Osteoprogenitor Cell Differentiation Into Bone Is Accelerated by a Novel Delivery System of High-Frequency Pulsed Electromagnetic Fields

Purpose

Craniofacial defects, whether due to trauma, tumor, or congenital disease, pose challenging problems to reconstructive surgeons.  In many clinical scenarios, autologous tissue is simply not enough, forcing the reconstructive surgeon to repair the defect with alloplastic materials, which do not incorporate into local tissues and therefore can fail over time.  These challenges therefore require the investigation of novel strategies to regenerate bony tissue.  To this end, we have demonstrated that the delivery of high-frequency pulsed electromagnetic fields (PEMFs) through a novel device accelerates osteogenic differentiation of murine osteoprogenitor cells.

Methods and Materials

Murine osteoprogenitor cells (C3H10T1/2) and cells harvested from the calvaria of 21-day old CD-1 miceHHfrlkjdf were stimulated by the ActiPatch(TM) (BioElectronics, Frederick, MD) for 14 days (24 h/day). The nominal carrier frequency delivered by the ActiPatch(TM) is 27.1 MHz.  Markers of cellular proliferation and early, intermediate and terminal osteogenic differentiation were measured and compared to unstimulated controls. 

 Results

Alkaline phosphatase (ALP) activity, an early marker of osteogenic differentiation, was significantly elevated in PEMF-stimulated C3H10T1/2 cells and primary calvarial cells at multiple time points throughout the duration of the study (Figure 1).  In addition, stimulated C3H10T1/2 cells expressed increased mRNA transcript levels of osteocalcin, MAP kinase, and BMP-2, -4, -6, -7, and -9.   Stimulated C3H10T1/2 cells also displayed increased osteocalcin and osteopontin protein expression as assessed by immunohistochemistry.  Both C3H10T1/2 and primary calvarial cells that underwent PEMF stimulation displayed increased bone nodule formation at day 14 via alizarin Red S staining (Figure 2).  PEMF stimulation did not induce alterations of cellular proliferation patterns in either cell line.

Conclusion

We have demonstrated that a novel delivery system of high-frequency PEMFs is capable of accelerating osteoprogenitor cell differentiation into bone.  Our findings evoke future experiments to address the cell-specific response to this form of biophysical stimulation, the mechanism underlying high-frequency PEMF stimulation, and the potential role of this device for in vivo bone tissue engineering.

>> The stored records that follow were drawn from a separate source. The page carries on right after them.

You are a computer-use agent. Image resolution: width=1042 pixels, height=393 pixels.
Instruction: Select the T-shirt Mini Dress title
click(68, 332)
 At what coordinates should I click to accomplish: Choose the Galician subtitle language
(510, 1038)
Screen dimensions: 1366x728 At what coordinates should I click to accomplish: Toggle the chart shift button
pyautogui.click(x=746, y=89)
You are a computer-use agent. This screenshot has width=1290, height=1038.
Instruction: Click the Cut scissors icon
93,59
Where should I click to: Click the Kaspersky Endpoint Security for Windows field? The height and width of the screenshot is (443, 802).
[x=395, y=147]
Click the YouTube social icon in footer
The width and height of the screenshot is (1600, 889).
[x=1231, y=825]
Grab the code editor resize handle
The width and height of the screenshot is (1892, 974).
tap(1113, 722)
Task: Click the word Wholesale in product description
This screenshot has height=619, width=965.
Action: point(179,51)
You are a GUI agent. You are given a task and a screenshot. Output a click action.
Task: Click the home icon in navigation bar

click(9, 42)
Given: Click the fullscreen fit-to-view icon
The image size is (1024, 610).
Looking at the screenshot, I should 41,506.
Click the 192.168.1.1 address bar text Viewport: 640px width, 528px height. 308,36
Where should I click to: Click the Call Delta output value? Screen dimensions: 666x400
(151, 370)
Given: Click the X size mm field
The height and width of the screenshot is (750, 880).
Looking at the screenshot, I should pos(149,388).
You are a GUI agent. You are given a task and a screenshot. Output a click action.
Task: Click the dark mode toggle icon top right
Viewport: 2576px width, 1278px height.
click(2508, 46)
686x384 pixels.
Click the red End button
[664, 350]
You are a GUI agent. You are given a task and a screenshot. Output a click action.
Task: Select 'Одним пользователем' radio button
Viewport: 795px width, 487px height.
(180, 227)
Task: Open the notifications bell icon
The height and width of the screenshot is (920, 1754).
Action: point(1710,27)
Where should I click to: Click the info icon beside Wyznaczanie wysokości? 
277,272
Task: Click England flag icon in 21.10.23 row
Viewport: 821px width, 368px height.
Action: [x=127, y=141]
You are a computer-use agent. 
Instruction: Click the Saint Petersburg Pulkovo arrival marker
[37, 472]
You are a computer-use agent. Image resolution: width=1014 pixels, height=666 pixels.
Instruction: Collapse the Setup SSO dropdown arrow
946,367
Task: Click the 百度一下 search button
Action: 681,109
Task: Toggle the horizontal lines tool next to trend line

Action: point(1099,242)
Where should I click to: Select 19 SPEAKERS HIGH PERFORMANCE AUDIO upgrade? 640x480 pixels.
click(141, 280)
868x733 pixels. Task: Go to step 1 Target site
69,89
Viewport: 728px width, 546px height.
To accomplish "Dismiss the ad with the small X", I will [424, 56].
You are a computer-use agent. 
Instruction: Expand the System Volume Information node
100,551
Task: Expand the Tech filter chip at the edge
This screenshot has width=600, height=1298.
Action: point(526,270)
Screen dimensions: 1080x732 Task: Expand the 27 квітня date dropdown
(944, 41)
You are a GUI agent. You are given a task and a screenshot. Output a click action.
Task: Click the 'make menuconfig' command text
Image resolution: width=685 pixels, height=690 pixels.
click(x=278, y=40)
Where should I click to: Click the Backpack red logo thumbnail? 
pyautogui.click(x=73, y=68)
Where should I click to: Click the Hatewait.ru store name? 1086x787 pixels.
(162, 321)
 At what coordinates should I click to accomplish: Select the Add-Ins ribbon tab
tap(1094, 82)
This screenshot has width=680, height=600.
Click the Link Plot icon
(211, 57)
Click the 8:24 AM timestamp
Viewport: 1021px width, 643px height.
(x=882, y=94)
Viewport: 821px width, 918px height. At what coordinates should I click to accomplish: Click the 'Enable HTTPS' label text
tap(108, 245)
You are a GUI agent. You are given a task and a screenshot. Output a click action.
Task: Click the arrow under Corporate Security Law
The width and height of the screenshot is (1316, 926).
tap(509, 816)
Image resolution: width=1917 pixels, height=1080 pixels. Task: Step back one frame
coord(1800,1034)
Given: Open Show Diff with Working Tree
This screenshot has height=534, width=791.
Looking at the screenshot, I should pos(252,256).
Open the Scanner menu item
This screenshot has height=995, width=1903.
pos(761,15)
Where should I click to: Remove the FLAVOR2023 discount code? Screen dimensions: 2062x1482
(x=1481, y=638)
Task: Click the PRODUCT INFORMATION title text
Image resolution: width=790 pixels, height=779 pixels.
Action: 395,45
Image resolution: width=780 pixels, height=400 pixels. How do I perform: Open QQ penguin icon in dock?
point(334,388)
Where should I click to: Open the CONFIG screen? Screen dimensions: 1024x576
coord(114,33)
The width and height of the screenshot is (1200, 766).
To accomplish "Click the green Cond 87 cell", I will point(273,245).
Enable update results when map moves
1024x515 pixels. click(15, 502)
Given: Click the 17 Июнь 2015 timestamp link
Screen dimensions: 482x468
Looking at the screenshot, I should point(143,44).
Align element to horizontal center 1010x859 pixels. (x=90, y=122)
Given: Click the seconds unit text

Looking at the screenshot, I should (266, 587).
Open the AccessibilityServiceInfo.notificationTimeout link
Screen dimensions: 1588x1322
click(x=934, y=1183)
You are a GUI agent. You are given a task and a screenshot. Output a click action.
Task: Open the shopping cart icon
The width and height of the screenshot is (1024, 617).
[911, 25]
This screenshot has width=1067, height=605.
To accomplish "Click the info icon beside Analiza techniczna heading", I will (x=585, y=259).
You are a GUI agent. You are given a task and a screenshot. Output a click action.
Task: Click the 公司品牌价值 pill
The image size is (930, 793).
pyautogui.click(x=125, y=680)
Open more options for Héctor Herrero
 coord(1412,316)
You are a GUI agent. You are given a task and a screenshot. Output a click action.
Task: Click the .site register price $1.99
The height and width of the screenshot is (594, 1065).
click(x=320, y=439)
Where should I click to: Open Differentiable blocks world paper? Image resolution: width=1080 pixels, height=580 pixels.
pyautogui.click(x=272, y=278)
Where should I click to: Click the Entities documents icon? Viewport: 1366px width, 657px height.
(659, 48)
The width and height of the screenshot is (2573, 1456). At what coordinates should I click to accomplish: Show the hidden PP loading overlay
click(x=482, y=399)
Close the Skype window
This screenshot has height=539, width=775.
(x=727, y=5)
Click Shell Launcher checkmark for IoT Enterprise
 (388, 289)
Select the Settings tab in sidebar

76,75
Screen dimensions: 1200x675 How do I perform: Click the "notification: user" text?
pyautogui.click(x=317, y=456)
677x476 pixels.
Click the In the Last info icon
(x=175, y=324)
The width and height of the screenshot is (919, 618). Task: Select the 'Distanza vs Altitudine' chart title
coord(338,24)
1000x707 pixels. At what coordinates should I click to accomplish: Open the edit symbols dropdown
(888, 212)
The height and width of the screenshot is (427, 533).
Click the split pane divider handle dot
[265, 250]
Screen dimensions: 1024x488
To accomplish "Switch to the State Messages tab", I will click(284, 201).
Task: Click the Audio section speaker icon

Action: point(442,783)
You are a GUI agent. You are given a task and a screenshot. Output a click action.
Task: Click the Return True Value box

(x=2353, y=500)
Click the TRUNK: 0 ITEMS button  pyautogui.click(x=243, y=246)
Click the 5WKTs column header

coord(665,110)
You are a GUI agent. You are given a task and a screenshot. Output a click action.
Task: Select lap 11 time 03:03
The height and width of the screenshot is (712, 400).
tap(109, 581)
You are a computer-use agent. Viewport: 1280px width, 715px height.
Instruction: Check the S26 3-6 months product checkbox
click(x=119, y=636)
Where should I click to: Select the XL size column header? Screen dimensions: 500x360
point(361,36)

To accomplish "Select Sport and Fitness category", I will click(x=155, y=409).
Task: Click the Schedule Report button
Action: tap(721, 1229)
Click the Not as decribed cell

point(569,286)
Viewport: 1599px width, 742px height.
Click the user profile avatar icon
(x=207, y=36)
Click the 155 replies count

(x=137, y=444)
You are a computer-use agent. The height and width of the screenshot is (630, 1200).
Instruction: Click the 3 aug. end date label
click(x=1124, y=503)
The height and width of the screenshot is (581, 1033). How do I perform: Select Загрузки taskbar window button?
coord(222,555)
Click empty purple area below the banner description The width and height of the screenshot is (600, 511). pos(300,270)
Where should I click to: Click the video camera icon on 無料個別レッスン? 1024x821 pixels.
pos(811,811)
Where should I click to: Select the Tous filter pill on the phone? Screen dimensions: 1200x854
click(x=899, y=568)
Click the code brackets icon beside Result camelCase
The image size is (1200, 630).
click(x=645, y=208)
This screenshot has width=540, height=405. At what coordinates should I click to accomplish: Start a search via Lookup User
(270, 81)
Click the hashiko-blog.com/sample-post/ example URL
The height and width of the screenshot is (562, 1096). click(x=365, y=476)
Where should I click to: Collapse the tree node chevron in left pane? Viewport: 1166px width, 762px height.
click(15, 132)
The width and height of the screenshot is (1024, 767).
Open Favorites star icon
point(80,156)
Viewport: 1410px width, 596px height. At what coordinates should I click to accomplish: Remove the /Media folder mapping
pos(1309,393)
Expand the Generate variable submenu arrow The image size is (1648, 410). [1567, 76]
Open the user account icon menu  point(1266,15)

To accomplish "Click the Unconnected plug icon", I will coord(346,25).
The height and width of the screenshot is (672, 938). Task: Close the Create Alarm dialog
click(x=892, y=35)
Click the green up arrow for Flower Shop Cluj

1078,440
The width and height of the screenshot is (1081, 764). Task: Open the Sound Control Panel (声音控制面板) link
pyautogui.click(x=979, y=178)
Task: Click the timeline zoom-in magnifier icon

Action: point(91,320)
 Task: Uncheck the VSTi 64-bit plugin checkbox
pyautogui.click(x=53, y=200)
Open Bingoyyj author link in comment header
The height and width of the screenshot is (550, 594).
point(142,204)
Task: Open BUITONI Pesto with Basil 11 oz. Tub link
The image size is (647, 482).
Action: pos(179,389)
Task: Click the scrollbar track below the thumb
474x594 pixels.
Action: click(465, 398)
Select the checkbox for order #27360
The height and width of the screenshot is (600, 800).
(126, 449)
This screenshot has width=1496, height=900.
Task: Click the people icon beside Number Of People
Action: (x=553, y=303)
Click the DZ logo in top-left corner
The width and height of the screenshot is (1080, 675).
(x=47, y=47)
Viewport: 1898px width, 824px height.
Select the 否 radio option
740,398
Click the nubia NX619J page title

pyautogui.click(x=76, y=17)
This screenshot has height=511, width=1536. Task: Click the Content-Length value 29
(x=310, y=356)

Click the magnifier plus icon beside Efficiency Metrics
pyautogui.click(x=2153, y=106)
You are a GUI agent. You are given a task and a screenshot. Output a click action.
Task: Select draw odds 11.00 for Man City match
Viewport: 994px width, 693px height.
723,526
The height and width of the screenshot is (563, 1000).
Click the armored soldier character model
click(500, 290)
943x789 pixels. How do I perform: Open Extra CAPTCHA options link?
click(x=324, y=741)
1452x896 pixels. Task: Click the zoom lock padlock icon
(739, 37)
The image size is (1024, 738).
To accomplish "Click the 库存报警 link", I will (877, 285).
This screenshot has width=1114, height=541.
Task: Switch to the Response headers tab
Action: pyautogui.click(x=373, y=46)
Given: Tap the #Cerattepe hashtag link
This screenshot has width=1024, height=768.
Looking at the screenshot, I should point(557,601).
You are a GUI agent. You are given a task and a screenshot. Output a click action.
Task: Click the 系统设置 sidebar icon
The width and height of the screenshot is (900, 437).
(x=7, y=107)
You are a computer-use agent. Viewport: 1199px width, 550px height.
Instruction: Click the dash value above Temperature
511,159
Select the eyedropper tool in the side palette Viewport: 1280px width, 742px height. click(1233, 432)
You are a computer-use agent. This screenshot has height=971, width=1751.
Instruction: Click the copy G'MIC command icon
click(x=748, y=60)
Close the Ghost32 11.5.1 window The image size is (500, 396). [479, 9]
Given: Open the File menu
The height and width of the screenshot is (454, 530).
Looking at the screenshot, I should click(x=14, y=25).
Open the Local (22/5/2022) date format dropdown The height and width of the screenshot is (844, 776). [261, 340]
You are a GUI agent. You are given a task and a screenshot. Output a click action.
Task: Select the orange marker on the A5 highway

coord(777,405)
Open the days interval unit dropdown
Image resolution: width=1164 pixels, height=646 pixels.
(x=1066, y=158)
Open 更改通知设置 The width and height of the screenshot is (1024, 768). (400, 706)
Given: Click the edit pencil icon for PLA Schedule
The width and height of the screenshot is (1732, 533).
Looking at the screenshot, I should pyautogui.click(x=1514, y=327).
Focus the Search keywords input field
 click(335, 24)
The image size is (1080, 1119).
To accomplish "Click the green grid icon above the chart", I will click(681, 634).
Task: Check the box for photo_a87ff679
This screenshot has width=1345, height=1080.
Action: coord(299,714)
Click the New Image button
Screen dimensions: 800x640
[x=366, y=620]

Figure 1. Alkaline phosphatase (ALP) activity in stimulated and unstimulated C3H10T1/2 and primary calvarial cells.  ALP activity was measured at 3, 5, 7, 9, and 12 days after the initiation of PEMF stimulation.

Figure 2. Alizarin red S staining of stimulated and unstimulated C3H10T1/2 and primary calvarial cells.  Staining was performed 14 days after initiation of PEMF stimulation.